Since Tate became the quarterback, Arizona has had 15 touchdown drives that took up less than two minutes of clock time. Seven consisted of just one or two plays. All lasted less than a minute.
Colorado, Cal and Washington State each ran 90-plus plays against Arizona, while the Wildcats averaged 56. That isn’t necessarily something Rodriguez wants. But he’ll never say no to a touchdown.
“I’m not going to tell the guy to stop,” Rodriguez said.
Tate makes history
Tate is in the midst of an unprecedented run, and the accolades keep pouring in.
On Monday, Tate became the first player to be named Pac-12 Offensive Player of the Week four times in a row.
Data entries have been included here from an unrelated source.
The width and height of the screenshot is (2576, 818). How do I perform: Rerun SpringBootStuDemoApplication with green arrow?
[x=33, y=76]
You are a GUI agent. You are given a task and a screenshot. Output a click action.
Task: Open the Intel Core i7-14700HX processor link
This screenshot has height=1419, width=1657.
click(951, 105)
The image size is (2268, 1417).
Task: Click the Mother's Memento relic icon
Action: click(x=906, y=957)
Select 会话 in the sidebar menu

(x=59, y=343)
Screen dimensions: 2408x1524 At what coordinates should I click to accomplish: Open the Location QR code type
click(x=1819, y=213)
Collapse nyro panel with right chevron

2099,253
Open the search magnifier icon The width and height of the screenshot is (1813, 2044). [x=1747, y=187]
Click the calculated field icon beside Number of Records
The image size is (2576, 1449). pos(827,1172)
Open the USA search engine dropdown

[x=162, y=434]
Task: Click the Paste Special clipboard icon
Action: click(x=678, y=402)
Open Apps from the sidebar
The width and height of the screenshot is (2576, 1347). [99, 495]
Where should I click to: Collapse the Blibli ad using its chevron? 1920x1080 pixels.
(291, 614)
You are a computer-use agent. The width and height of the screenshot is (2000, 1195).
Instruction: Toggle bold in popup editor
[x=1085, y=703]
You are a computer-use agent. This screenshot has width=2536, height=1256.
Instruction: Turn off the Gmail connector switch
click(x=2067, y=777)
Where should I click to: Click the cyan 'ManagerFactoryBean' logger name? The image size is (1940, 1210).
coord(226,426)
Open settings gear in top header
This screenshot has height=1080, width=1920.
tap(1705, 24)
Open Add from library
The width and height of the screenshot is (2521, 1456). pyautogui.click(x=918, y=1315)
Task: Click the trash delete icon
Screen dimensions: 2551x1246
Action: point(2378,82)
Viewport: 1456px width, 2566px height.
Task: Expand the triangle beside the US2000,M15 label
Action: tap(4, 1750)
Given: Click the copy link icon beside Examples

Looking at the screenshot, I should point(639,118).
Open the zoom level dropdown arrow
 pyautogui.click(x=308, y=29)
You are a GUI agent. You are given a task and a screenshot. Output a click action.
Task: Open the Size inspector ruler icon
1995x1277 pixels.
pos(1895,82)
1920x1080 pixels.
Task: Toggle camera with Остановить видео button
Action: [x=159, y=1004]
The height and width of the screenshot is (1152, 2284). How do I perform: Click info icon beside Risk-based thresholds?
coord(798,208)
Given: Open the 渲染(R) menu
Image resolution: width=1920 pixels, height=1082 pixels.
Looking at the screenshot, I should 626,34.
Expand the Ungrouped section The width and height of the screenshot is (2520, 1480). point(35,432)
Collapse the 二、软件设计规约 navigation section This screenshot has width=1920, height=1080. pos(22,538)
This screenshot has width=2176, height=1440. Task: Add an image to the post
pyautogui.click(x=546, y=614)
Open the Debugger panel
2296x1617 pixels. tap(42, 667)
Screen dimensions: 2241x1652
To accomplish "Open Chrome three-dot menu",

Former USC quarterback Matt Barkley is the only player to win the award four times in a season, but he didn’t do it consecutively. Arizona (6-2, 4-1 Pac-12) visits No. 17 USC (7-2, 5-1) this Saturday.
“Sometimes you worry about a guy getting a lot of attention,” Rodriguez said of Tate. “Is it going to go to his head? I haven’t seen anything change in his demeanor. He’s handled everything about as well as you could hope (for someone who has) had such a phenomenal four weeks, and I wouldn’t expect anything different.”
Tate also was named one of 18 semifinalists for the 81st Maxwell Award, given to the Collegiate Player of the Year. Three finalists will be announced Nov. 20, and the winner will be revealed during ESPN’s awards show on Dec. 7.
- Arizona’s final home game, against Oregon State on Nov. 11, will kick off at 8:15 p.m. It will be televised by ESPN2. Every UA game this season has started at 5 p.m. or later.
- Freshman kicker Lucas Havrisik was named Pac-12 Special Teams Player of the Week. Havrisik tied the school record with a 57-yard field goal, and nine of his 10 kickoffs went for touchbacks. It’s the second week in a row that Arizona has claimed two of the league’s three player-of-the-week awards. Freshman linebacker Colin Schooler was the Defensive Player of the Week last week.
- Rodriguez on Schooler, who seems to make a big play every week: “Some guys just have a knack for the game.”
- The Football Writers Association of America named Arizona its National Team of the Week after the UA’s 58-37 victory over then-No. 15 Washington State.
- Rodriguez said the team’s demeanor has mirrored Tate’s, despite several tight games over the past month. “When you have young guys, you worry (that) they’re going to panic if something goes bad or they don’t have the best moment,” Rodriguez said. “I haven’t seen any of that this season.”
- Rodriguez wasn’t pleased with the pass rush, or lack thereof, vs. the Cougars. “We did not affect the quarterback,” he said. “We didn’t touch him.” Arizona registered just one sack against WSU.
- Rodriguez on USC tailback Ronald Jones II, who had 216 rushing yards against Arizona State last week: “He’s a freak athletically. He gets to full speed in a hurry. His fast is fast. I think he’s one of the best in the country.”